This month’s Inspired Projects article is all about how to get the little printers in your life excited about what you do! This family day weekend (February 14th – 16th, 2015 in Ontario) is the perfect time to share the magic of printing with your kids. Below are three crafty activities and four opportunities to get out and about with your little printers in the City of Toronto. Your kids want to learn what you do and there’s no better way to show them but through fun activities!
Why not introduce kids to printing technology through the magic of arts and crafts? These activities are suitable for kids of all ages, including making paper, potato letterpress plates, and invisible ink!
Making your own paper is a fun and effective way to teach kids where paper comes from and provides an opportunity to discuss environmental sustainability. To make paper with your kids, all you need are a few simple household items and a workspace you don’t mind getting messy! There are a variety of ways to approach papermaking at home, but one of the simplest ways can be found here (no blender required): http://edcate.co/1wxvAmz.
Another exciting project to try is making potato letterpress “plates”. Potatoes cut in half act as the perfect medium from which to carve letters or images (or use a cookie cutter for more refined results). Once you’ve engraved your image area, it can then be stamped into water-based paint and onto paper, effectively demonstrating the primary printing technology that was in place for hundreds of years. Make beautiful art for family and friends, or stamp the prints onto a roll of craft paper to make DIY giftwrap. Check out how Martha does it here: http://www.marthastewart.com/270459/potato-stamping.

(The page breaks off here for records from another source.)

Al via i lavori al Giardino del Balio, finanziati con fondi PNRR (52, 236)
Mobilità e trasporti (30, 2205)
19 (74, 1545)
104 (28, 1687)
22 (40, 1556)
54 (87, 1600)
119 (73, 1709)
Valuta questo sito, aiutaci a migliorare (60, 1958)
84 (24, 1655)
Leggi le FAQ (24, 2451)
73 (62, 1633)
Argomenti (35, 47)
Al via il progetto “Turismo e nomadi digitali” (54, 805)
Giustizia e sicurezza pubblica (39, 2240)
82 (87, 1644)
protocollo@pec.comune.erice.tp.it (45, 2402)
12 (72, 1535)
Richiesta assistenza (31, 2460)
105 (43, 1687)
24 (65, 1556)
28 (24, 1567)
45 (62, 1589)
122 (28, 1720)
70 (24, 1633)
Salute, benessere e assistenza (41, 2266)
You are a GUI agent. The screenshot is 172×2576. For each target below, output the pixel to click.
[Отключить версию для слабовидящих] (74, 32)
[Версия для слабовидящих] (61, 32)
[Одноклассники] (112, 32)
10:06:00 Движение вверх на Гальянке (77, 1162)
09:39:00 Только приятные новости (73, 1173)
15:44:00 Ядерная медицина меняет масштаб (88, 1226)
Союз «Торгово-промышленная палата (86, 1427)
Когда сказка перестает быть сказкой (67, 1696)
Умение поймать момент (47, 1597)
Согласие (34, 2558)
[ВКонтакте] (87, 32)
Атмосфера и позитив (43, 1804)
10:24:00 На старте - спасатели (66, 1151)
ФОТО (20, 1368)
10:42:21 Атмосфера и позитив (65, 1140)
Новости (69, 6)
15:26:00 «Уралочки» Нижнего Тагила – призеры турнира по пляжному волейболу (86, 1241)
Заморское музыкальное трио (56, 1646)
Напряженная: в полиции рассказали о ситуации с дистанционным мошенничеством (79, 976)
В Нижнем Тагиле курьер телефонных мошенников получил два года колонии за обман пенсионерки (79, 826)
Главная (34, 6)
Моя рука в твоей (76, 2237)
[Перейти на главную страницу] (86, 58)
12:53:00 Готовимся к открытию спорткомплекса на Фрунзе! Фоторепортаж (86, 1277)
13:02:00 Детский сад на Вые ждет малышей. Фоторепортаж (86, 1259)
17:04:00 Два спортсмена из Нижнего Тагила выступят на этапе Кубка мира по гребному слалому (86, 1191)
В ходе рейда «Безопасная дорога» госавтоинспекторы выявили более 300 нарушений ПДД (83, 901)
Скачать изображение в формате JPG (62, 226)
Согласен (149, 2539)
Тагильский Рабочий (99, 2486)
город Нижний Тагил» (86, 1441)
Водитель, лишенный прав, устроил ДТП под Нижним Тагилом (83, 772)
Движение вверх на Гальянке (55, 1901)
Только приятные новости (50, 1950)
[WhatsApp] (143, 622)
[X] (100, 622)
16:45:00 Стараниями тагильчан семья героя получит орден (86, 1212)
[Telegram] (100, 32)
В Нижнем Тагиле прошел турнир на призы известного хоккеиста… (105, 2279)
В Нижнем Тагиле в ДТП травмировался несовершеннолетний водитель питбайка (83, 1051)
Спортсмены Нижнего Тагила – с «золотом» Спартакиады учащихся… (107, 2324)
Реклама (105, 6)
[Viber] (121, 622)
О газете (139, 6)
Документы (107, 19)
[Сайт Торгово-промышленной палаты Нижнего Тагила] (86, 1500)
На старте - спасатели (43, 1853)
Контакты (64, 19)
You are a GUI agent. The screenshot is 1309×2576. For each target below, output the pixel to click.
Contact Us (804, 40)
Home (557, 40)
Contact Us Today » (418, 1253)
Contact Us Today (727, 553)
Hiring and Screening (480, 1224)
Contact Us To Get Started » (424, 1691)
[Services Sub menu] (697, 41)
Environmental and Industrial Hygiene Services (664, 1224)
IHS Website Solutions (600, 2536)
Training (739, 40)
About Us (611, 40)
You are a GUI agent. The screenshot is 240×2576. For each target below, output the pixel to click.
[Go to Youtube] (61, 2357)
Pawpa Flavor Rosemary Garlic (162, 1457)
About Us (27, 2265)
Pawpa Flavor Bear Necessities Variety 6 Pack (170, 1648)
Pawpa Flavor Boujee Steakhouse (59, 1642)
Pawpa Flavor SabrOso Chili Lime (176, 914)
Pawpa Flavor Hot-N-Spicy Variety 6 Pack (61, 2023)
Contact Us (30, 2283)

Finally, every kid on the planet will covet the opportunity to make invisible ink! A simple solution of lemon juice mixed with water will create an “ink” that allows kids to write a secret message on a sheet of paper. Once dry, they can hold it up to the light to reveal what’s written. Alternatively, gently iron the paper on a low setting and the secret message will appear as a light brown colour. Find the step-by-step method here: http://www.wikihow.com/Make-an-Invisible-Ink-Message.
Get Out & About
There is nothing like seeing something up-close and experiencing it first hand to inspire kids to learn about a subject. It’s time to take your Printing Party on the road and visit four must-see spots around the City of Toronto that bring printing’s past, present, and future to life.
Stop #1: Mackenzie House Museum – Step back in time and allow your kids to experience a real newspaper print shop from the 1860’s. The Mackenzie House Museum was the home of Toronto’s first mayor and controversial newspaper publisher, William Lyon Mackenzie. Historical workshops are budget-friendly and family-friendly, complete with knowledgeable staff dressed in historical print-shop wear. This building is also rumored to be one of the most haunted in Canada… if you believe in that sort of stuff. More information can be found at: http://bit.ly/1nfEX72.
Address: 82 Bond Street, Toronto, ON
Hours of Operation: Saturdays & Sundays from noon – 5:00 p.m.
Stop #2: Toronto Star Building – Fast forward a few decades and head to the Toronto Star building to view a real linotype machine in the lobby of the building. This machine was used by the Toronto Star newspaper to set lines of hot metal type, which were then assembled into pages and printed using traditional technology.
Address: One Yonge Street, Toronto, ON
Hours of Operation: Building is open 24 hours
Stop #3: KOZO Letterpress Workshops – Letterpress printing and book arts classes are the perfect opportunity to make beautiful, handcrafted work come to life in an afternoon. There are a variety of upcoming small group workshops available. More information can be found at: http://kozostudio.blogspot.ca/p/workshops.html.
Address: 257 Broadview Ave, Toronto, ON
Hours of Operation: Fridays & Saturdays between 2:00 – 6:00 p.m. and when workshops are scheduled
Stop #4: MakerKids Maker Space – 3D printing holds infinite possibilities for kids to create something completely unique. MakerKids is a unique facility designed specifically for kids and it’s one of the only spaces of its kind in the world. Kids will receive hands-on experience working with 3D printing instructors in specialized workshops. More information can be found at http://www.makerkids.com/.
Address: 2241 Dundas Street West, Toronto, ON
Hours of Operation: When workshops are scheduled
And finally, for the adults who have had a long (but fun!) weekend spending time with their kids, it’s time to concoct up some delicious treats of your own… Heidelburgers & Müller Martini’s anyone?